-- Records provided follows --

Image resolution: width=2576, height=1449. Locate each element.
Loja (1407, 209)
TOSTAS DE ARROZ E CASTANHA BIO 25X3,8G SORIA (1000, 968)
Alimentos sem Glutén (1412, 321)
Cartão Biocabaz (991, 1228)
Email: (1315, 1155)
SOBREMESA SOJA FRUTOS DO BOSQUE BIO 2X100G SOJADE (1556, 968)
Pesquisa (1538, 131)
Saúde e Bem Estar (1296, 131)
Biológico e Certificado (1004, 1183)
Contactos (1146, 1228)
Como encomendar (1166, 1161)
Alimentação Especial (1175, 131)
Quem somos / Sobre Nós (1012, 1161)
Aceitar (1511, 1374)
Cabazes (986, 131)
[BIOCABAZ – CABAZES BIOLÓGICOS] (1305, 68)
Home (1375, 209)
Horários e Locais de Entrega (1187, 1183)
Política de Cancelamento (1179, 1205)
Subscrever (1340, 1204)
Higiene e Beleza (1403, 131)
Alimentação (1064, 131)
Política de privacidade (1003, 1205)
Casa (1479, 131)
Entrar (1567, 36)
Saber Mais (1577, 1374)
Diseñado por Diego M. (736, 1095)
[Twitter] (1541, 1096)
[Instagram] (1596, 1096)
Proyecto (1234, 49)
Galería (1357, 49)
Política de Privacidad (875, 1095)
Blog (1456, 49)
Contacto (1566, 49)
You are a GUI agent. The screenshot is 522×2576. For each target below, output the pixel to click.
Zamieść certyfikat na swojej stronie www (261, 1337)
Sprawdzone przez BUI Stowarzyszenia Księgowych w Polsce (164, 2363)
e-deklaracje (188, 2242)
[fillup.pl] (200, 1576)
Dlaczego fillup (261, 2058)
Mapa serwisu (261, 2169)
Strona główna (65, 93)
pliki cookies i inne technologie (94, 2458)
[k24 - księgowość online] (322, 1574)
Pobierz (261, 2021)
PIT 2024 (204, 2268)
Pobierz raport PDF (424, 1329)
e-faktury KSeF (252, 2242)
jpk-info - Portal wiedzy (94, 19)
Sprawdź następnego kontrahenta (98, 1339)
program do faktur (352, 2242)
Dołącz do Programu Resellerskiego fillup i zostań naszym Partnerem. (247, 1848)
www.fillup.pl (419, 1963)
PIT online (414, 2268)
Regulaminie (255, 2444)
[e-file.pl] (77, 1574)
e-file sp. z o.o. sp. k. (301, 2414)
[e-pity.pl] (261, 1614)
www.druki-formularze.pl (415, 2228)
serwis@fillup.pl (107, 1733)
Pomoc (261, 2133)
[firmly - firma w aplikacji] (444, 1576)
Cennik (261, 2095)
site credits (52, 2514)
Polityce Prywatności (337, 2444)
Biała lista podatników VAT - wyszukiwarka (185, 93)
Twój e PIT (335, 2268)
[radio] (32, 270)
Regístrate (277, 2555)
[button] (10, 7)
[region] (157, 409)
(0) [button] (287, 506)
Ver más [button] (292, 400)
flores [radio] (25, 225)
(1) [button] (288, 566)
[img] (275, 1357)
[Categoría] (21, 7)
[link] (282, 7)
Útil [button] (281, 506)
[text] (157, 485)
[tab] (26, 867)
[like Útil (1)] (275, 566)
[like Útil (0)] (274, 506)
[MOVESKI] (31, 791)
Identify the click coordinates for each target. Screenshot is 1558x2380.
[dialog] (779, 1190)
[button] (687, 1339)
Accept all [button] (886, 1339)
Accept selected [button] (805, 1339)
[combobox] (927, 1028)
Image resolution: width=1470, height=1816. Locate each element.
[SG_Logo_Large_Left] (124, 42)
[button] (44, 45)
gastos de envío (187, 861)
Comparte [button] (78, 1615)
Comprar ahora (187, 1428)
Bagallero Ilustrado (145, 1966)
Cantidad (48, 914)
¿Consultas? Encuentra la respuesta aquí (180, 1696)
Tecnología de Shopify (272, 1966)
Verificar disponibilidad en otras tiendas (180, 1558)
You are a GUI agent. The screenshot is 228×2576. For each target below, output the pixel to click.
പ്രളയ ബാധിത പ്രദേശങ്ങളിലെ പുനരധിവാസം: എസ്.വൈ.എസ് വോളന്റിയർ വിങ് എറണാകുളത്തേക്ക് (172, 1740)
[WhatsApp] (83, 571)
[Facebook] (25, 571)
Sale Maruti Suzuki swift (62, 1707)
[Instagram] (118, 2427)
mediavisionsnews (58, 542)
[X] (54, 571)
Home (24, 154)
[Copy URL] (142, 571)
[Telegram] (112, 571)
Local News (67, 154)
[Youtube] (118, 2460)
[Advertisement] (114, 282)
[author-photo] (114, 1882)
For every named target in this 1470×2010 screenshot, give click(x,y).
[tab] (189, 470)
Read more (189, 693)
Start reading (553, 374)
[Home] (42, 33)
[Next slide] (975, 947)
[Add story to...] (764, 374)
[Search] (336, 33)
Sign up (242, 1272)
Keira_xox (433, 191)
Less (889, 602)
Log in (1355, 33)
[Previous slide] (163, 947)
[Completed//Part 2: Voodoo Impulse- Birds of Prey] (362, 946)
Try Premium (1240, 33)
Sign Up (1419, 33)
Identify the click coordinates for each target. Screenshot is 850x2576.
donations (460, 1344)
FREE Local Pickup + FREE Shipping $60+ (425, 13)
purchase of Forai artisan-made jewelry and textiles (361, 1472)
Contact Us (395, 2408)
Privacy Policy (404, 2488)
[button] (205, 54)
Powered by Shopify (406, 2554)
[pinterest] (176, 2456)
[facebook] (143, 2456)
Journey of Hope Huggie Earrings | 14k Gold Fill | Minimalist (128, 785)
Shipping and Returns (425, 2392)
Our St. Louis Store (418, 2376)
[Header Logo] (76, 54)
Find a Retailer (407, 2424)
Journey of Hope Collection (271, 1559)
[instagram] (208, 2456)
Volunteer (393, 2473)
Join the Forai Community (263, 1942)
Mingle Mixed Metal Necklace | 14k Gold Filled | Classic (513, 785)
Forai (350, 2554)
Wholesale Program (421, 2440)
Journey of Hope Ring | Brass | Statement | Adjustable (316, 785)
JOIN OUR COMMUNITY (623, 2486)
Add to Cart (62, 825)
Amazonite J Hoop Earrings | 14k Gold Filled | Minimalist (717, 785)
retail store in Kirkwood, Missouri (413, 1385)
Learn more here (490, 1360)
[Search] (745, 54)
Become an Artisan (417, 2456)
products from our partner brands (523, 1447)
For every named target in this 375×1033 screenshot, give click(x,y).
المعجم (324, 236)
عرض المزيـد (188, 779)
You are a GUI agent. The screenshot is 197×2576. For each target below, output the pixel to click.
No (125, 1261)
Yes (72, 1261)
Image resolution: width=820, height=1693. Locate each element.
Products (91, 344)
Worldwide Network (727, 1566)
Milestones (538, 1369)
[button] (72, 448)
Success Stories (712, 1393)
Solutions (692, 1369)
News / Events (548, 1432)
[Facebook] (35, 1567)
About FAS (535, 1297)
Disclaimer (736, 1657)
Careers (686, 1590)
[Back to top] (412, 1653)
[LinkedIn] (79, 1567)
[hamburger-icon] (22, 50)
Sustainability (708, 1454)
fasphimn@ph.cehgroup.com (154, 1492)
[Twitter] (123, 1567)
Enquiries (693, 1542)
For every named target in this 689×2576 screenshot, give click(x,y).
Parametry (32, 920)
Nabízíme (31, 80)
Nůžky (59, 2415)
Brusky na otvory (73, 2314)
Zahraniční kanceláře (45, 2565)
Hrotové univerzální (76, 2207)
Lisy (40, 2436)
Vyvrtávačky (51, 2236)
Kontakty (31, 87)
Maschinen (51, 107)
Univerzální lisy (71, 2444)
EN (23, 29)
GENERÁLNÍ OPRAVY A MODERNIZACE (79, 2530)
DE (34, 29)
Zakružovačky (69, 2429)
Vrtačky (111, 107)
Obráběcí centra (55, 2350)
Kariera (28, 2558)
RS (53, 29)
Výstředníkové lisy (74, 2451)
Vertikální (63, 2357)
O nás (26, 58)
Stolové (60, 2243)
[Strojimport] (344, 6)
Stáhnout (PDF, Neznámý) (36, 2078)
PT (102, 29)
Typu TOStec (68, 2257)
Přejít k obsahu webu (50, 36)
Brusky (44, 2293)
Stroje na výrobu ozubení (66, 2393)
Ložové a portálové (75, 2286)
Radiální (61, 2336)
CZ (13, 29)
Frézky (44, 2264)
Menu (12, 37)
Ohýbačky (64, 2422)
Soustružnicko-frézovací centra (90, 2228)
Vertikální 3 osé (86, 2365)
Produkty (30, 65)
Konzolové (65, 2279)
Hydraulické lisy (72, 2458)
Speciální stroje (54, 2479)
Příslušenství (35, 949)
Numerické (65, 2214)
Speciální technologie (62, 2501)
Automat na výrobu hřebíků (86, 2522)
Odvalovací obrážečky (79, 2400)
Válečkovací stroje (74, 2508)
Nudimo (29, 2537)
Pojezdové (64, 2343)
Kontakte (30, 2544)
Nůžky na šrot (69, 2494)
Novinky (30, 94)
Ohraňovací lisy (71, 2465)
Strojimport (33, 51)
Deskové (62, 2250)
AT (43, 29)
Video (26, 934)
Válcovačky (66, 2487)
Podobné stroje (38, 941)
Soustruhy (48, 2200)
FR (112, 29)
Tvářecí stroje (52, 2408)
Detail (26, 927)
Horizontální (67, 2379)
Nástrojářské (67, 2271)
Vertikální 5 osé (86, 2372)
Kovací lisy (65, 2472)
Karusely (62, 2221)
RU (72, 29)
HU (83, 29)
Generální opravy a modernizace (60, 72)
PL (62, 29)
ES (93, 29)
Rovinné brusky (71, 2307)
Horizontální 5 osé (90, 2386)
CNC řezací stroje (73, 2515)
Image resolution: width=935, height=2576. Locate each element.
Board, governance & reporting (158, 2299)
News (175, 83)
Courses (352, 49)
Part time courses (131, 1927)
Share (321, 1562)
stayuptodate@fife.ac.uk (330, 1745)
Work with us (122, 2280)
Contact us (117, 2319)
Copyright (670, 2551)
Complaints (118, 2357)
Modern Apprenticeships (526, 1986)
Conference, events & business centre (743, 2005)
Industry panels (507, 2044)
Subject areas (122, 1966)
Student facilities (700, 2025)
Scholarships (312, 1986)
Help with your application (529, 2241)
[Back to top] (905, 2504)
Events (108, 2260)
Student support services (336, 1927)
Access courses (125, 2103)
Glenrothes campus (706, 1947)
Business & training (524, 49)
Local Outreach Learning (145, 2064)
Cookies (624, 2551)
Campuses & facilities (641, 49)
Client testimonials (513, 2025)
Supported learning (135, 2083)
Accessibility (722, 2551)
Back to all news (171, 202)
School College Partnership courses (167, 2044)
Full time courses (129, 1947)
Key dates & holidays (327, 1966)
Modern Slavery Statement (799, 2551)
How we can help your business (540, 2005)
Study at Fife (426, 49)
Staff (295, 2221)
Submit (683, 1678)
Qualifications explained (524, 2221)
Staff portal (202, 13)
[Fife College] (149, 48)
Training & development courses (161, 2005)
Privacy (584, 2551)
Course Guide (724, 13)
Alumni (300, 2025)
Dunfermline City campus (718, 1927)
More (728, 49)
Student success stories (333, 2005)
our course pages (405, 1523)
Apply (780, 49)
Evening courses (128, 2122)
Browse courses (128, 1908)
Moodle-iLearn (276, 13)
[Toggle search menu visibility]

-- Records provided concluded --

Your instructions.
Please return only the lines above, starting at the line that has "Disclaimer (736, 1657)" and ending at the line that has "Brusky na otvory (73, 2314)", keeping both and leaving each one unchanged.

Written solution.
Disclaimer (736, 1657)
Careers (686, 1590)
[Back to top] (412, 1653)
[LinkedIn] (79, 1567)
[hamburger-icon] (22, 50)
Sustainability (708, 1454)
fasphimn@ph.cehgroup.com (154, 1492)
[Twitter] (123, 1567)
Enquiries (693, 1542)
For every named target in this 689×2576 screenshot, give click(x,y).
Parametry (32, 920)
Nabízíme (31, 80)
Nůžky (59, 2415)
Brusky na otvory (73, 2314)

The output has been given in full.